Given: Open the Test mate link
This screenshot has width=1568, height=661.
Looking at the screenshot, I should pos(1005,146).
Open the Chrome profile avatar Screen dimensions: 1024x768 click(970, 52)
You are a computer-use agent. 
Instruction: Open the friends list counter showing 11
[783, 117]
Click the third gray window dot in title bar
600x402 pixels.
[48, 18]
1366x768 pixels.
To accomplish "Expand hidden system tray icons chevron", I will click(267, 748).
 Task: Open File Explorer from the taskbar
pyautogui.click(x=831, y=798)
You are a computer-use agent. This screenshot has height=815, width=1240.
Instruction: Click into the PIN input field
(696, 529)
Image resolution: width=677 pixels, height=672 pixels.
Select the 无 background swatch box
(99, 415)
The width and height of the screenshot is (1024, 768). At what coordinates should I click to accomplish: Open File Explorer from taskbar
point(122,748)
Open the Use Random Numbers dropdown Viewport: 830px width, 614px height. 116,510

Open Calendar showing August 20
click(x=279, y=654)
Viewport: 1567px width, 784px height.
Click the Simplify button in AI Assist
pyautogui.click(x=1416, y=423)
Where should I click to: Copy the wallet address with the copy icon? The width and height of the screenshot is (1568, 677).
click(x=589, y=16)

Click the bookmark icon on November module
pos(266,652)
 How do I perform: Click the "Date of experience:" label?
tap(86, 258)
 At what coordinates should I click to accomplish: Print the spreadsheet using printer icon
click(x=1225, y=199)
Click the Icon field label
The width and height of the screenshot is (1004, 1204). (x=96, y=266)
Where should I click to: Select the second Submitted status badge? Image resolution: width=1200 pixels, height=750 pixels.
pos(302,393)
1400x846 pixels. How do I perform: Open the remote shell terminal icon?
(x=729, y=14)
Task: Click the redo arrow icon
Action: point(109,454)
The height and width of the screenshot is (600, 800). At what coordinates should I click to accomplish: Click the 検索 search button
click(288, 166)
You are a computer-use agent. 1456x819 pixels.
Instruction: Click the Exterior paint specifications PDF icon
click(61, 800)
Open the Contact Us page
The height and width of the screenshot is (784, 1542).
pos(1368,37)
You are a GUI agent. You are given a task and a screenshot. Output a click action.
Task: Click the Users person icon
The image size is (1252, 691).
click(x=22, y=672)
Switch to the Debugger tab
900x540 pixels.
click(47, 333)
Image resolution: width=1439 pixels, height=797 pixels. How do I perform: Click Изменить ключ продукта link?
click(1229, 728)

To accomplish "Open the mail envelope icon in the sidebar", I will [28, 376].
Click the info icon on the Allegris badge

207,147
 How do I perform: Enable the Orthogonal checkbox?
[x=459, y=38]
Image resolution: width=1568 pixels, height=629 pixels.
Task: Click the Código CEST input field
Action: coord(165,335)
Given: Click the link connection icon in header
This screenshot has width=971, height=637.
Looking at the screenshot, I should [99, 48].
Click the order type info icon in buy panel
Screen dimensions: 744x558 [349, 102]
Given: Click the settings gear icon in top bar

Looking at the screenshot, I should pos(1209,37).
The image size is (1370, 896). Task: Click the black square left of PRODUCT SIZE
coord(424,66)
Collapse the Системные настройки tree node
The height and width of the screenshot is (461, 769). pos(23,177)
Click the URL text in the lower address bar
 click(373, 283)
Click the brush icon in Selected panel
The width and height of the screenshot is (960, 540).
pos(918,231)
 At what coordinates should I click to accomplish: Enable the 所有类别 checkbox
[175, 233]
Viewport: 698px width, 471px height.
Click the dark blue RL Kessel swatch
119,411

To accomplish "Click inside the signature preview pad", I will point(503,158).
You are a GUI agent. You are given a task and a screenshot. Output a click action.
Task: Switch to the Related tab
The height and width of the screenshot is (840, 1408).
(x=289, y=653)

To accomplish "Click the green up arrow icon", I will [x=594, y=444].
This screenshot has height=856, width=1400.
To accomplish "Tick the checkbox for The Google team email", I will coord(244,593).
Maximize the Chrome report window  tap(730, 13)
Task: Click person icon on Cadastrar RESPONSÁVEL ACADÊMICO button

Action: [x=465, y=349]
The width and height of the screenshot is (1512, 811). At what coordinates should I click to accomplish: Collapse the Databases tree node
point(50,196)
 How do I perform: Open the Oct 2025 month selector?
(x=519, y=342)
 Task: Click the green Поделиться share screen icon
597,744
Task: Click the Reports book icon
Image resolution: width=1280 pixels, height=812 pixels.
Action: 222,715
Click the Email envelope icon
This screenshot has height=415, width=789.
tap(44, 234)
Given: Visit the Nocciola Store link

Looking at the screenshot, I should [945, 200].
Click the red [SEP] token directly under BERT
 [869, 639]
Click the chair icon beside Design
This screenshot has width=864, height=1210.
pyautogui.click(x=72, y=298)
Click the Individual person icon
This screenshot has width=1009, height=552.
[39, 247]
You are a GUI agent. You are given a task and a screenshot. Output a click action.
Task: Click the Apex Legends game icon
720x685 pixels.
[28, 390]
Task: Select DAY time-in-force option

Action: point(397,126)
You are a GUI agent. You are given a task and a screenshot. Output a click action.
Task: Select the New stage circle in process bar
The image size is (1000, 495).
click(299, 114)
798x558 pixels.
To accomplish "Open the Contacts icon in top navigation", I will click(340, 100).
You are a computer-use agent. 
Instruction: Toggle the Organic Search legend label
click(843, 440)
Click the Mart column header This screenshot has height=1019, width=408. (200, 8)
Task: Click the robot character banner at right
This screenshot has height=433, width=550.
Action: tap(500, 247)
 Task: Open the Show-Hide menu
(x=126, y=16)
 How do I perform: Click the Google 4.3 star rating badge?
◆ ◆ ◆ ◆ ◆ ◆ ◆
▶ [Problem requirements]: Write out each line of the data that holds the string "Chrome".

▶ [Output below]:
Open the Chrome profile avatar Screen dimensions: 1024x768 click(970, 52)
Maximize the Chrome report window  tap(730, 13)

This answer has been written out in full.